# Fun Show-Gymkhana...on july 27th



## americancowgurl31391 (Jul 9, 2007)

So Ive taken dude to two barrel competitions before but we did horrible because there were over 150 horses and it just turned out to be over stressful. But that was like 3 years ago. Well im ready to try again. Im taking Dude to a gymkhana show on the 27th of this month. Im really nervous!! I dont know what to expect. What do you do when you get there? Any advice? It starts at 9 am. I will post the class list tomorrow when i get a chance but any advice or tips on shows would be greatly appreciated. I still have to practice at our barn. If this all goes well, my moms actually considering letting me start entering more shows which would be awesome.Thanx


----------



## kickshaw (May 7, 2008)

you'll need to be sure to register/ check-in when you get there. Some shows require you to leave an open check, others let you pay ahead of time. you'll also have to show your coggins test at check-in. get a couple of class lists for yourself so you can remember what classes you're in 

Also, arrive early. By an hour or more. That will give you enough time to get there, get settled in, get your horse settled in, check in, ride, etc. etc. 

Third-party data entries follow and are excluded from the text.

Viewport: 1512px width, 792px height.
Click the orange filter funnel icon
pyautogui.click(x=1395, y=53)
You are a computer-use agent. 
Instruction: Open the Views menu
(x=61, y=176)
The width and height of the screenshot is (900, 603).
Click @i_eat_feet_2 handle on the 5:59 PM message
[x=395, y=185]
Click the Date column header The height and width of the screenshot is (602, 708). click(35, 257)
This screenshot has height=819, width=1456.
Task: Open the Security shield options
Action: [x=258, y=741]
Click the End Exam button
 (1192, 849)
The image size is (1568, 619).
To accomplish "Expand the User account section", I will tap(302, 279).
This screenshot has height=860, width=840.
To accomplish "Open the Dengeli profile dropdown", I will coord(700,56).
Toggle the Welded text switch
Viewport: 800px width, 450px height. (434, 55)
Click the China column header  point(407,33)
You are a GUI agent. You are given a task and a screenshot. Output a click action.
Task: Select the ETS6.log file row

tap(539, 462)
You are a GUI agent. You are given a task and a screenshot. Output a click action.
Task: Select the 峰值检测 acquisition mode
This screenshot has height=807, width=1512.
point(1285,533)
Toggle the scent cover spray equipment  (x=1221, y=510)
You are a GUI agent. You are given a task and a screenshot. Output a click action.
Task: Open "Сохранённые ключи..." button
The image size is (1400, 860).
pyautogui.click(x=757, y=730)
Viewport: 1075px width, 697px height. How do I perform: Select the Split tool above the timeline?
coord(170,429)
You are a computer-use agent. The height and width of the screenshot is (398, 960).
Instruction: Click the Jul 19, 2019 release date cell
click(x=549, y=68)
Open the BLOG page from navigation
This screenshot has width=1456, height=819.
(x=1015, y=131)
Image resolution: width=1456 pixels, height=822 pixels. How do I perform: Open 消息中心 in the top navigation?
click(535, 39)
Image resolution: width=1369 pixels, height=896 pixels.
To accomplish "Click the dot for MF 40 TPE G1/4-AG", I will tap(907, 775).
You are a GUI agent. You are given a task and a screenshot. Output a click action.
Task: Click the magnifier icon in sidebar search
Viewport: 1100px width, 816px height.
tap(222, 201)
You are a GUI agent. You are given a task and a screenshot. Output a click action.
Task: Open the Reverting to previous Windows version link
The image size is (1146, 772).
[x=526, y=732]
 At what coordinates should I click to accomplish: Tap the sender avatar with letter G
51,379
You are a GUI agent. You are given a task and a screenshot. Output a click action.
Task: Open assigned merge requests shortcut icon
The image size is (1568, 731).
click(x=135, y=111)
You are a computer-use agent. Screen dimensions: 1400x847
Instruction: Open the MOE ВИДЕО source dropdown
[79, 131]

i hope you have a blast! the local shows are always so much fun (and so much more stress free!)

PS - don't forget things like 2 buckets (one for water and one for sponging off your horse), hay, manure fork, fans and extension cords, etc. etc. 


sorry for the scattered thoughts...really tired, should be sleeping :shock:


----------



## americancowgurl31391 (Jul 9, 2007)

My horse has never had a coggins shot. When we went to the barrel comp., they werent required to have a coggins. Are you sure that this is required everywhere? So do i need to0 get a shot record? Thanks so much


----------



## Small_Town_Girl (Feb 15, 2008)

americancowgurl31391 said:


> My horse has never had a coggins shot. When we went to the barrel comp., they werent required to have a coggins. Are you sure that this is required everywhere? So do i need to0 get a shot record? Thanks so much


Some places check for coggins and you can get into a heap
of trouble sometimes when you don't have the papers on you...


----------



## americancowgurl31391 (Jul 9, 2007)

I dont think anyone at our barn has it and i dont even know if its required down here. How do i find out if its required? So you just register when you get to the show?


----------



## Small_Town_Girl (Feb 15, 2008)

I honestly don't know about them where you are located,
though I would do a online search or ask around about them
where you live.


----------



## americancowgurl31391 (Jul 9, 2007)

awesome...thanx!!! Im really excited. This could be a good oppurtunity for us.


----------



## Small_Town_Girl (Feb 15, 2008)

americancowgurl31391 said:


> awesome...thanx!!! Im really excited. This could be a good oppurtunity for us.


Your Welcome! Hope You Have Fun!


----------



## americancowgurl31391 (Jul 9, 2007)

ok so heres what im doing...just a fun show.
Classes:
1- single barrel
2- clover barrel
3- bow tie(i have no idea what this is...anyone else know?)
4- Ring toss(im assuming this is putting the hula hoop around the barrel...??)
5- Ball Race(Is this where you put the golf ball in the cone??)
6- Keyhole
7- Fox and Hound(Never heard of it and dont know what it is)

And then my little sis is going to do a couple leadline classes.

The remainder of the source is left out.